I think somehow this was behind the plebiscite of a few years ago. I don't remember the date, but in the middle of the high euphoria for privatisation in Latin America, when everything up to the rocks were being sold, a plebiscite took place herein Uruguay and 73 percent of the population voted against privatisation. So public monopolies remain public, telephone, electricity, everything to do with state activity. People here didn't believe that privatisation would free the country from external debts, which was wise because in Argentina, Brazil, Mexico, Chile, where everything got privatised, there wasn't just free competition but also private monopoly, and external debt multiplied in the middle of an avalanche of capital coming from the sale of public services and resources. This plebiscite saved us from that experience.

Interviewer: How would you describe the situation in your country?

Galeano: Uruguay is having a hard time. Globalisation has beaten us down a lot, Industry is destroyed; there is not much left of the Uruguay I grew and formed in, but in spite of all that the country still has some possible defences left, which Argentina hasn't -- for the simple reason that Argentina lost its economy; there is no control of the basic economic resources. Sovereignty is reduced to a hymn, a flag.

Interviewer: You said that the tragedy of Argentina, a white, educated and well-fed society, is today the example of what can happen to every educated and well-fed society.

Galeano: What happened in Argentina made the seams of the schemes explode in which uniform thinking tries to enclose reality. (The US historian Arnold J. Toynbee warns that societies in decline have a tendency towards uniformity and societies in rise to diversity. When a society starts to decline, fall, get silent, the same words are always repeated; it suffers a crisis of ideas which is manifested in repetition.

Interviewer: It stops thinking its own ideas, doesn't it?

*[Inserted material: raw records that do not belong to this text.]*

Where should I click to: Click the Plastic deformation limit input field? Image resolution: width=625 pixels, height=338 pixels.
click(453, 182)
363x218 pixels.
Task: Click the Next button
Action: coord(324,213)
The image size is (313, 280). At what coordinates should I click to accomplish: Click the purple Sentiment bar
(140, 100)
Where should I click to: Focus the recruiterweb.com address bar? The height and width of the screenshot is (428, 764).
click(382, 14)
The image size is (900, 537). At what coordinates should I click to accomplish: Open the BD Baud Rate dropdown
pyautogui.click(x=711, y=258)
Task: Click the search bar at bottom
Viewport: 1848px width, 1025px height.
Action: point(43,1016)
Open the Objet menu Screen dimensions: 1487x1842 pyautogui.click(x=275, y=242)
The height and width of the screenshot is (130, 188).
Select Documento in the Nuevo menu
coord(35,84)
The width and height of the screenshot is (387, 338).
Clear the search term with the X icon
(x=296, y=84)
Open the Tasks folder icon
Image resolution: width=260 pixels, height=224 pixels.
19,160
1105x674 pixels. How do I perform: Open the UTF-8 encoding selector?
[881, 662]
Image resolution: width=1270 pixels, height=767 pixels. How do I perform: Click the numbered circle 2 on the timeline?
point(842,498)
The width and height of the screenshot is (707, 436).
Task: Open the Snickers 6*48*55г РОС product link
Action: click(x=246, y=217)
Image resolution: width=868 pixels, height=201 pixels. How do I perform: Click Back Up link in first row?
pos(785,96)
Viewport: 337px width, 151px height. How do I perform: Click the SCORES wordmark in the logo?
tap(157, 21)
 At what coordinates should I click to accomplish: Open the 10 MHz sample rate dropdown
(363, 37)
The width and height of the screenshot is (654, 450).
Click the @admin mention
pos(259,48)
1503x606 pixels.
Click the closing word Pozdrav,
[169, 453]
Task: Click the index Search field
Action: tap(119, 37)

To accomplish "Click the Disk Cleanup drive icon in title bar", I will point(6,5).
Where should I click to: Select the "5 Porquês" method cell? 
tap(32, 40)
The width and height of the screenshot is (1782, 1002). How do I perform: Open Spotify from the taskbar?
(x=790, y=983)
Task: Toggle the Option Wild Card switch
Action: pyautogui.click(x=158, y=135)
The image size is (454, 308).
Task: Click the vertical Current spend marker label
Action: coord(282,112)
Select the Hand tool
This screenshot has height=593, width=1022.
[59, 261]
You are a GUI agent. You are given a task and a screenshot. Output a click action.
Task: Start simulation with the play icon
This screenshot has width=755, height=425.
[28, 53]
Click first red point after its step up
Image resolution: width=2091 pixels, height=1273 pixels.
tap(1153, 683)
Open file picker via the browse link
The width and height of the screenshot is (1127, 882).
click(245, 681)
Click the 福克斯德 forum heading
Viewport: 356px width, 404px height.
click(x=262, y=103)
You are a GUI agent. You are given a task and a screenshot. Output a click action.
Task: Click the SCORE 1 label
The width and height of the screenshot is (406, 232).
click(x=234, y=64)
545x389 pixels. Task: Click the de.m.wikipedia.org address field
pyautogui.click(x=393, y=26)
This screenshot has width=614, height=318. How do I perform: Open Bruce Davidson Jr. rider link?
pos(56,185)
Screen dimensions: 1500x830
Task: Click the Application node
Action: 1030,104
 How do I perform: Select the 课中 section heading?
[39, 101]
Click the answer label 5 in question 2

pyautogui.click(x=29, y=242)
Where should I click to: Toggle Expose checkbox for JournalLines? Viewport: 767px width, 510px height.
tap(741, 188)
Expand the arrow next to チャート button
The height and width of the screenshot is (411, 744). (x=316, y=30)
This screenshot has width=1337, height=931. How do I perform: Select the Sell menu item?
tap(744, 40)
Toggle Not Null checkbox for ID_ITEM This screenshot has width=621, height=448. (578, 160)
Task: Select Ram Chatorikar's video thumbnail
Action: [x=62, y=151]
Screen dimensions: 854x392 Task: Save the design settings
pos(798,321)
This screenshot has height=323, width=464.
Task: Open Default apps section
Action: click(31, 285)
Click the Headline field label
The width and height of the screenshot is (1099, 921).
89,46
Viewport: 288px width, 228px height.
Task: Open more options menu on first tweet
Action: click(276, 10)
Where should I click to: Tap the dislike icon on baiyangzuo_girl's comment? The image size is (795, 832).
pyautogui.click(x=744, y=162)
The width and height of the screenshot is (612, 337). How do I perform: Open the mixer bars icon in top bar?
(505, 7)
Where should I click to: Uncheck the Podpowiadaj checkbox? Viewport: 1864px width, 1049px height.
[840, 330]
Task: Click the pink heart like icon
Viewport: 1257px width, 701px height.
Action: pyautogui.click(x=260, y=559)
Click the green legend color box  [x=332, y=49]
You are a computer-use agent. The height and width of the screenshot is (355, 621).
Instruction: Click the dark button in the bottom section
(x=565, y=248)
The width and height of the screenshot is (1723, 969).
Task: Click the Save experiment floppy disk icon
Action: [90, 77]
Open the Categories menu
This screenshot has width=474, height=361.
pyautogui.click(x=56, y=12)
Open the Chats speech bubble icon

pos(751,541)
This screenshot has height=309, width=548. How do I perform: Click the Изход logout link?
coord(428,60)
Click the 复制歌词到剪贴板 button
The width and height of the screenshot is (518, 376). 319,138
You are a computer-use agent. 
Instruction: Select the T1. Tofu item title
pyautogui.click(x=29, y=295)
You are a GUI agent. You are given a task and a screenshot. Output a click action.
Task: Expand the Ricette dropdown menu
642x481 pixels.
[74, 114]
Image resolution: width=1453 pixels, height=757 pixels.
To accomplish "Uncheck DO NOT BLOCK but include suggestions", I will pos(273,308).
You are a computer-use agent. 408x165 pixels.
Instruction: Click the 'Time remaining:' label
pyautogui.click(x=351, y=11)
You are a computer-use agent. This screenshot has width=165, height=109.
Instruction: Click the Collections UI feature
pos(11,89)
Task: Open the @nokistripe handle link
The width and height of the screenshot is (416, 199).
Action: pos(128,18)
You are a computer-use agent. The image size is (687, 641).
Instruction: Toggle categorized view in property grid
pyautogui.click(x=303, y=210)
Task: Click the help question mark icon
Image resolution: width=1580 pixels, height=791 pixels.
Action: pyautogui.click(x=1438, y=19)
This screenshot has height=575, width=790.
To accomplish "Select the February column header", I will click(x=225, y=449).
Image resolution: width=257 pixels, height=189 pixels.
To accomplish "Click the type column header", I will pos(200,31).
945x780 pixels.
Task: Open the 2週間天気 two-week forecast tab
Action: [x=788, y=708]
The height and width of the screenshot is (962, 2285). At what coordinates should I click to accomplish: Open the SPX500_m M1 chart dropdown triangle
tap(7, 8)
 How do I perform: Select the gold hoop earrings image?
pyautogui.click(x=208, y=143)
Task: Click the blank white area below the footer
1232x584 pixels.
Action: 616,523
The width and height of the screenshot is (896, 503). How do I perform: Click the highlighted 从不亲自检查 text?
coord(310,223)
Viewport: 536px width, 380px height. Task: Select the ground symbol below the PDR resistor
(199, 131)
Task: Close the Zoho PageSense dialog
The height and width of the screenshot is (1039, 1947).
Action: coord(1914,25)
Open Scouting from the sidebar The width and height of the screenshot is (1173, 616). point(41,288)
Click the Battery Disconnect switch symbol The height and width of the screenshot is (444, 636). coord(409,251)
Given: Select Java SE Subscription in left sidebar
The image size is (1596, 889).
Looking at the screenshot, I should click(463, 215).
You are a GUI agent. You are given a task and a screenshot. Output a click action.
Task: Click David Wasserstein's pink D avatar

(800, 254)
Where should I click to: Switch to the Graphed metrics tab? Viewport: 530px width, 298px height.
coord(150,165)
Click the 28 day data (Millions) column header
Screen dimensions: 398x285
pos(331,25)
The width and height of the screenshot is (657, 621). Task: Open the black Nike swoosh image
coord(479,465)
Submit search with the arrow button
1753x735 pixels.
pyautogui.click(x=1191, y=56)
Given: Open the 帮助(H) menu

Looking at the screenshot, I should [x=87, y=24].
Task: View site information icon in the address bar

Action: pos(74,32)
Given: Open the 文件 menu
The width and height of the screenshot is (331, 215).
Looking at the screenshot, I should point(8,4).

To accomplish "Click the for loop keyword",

Galeano: Regarding the 11th of September, I've read the most colossal nonsense. For example, the impossibility for US intelligence to act in Afghanistan because they don't have personnel "specialised in the Arabic language", but in Afghanistan they don't speak Arabic, but Pashtun and other languages. Or like so many times I have heard people talk about the "Arabic danger" and as an example they mentioned Iran, but Iran is not Arabic either, it's Persian. Or when people talk about the "Arabic religion", while the Arabs are actually a minority within Islam, and the vast majority of the world population that believe in Mohammed's message is not Arabic. I'm mentioning these as examples of the nonsense that is repeated every day until it becomes an unquestionable truth.

Think of what just happened at a university in Boston. One of the teachers wrote me to tell me that he took an article of mine from La Jornada called "The Theatre of Good and Bad" about the 11th of September. He put it on the Internet in order to distribute it among the other teachers of his college, but one of them denounced him to the directors, who accused him of putting "national security" in danger. Then the case passed on to the State authorities who decided that this article of mine could possibly contain subliminal coded messages, coded terrorist instructions. So this teacher was forced to contact lawyers and has turned into a victim of prosecution, which reminds us of the McCarthy Era.

Interviewer: So you must be on the Pentagon's Black List, then.

Galeano: Well, I've got the thick skin of an old elephant, but think of the situation of people like the teacher in Boston. There is a repressive climate being created in the world in order to throw everything that could be a construed as dissidence or doubt into the flames. For this reason it's getting more and more obvious that something has to be invented, some way out, because we are, in all respects, crashing into a wall. And to wait for a miracle is just not possible. We have to stand up against this imposition of misfortune as our destiny and try to imagine something different, beginning from the few certainties we still have left.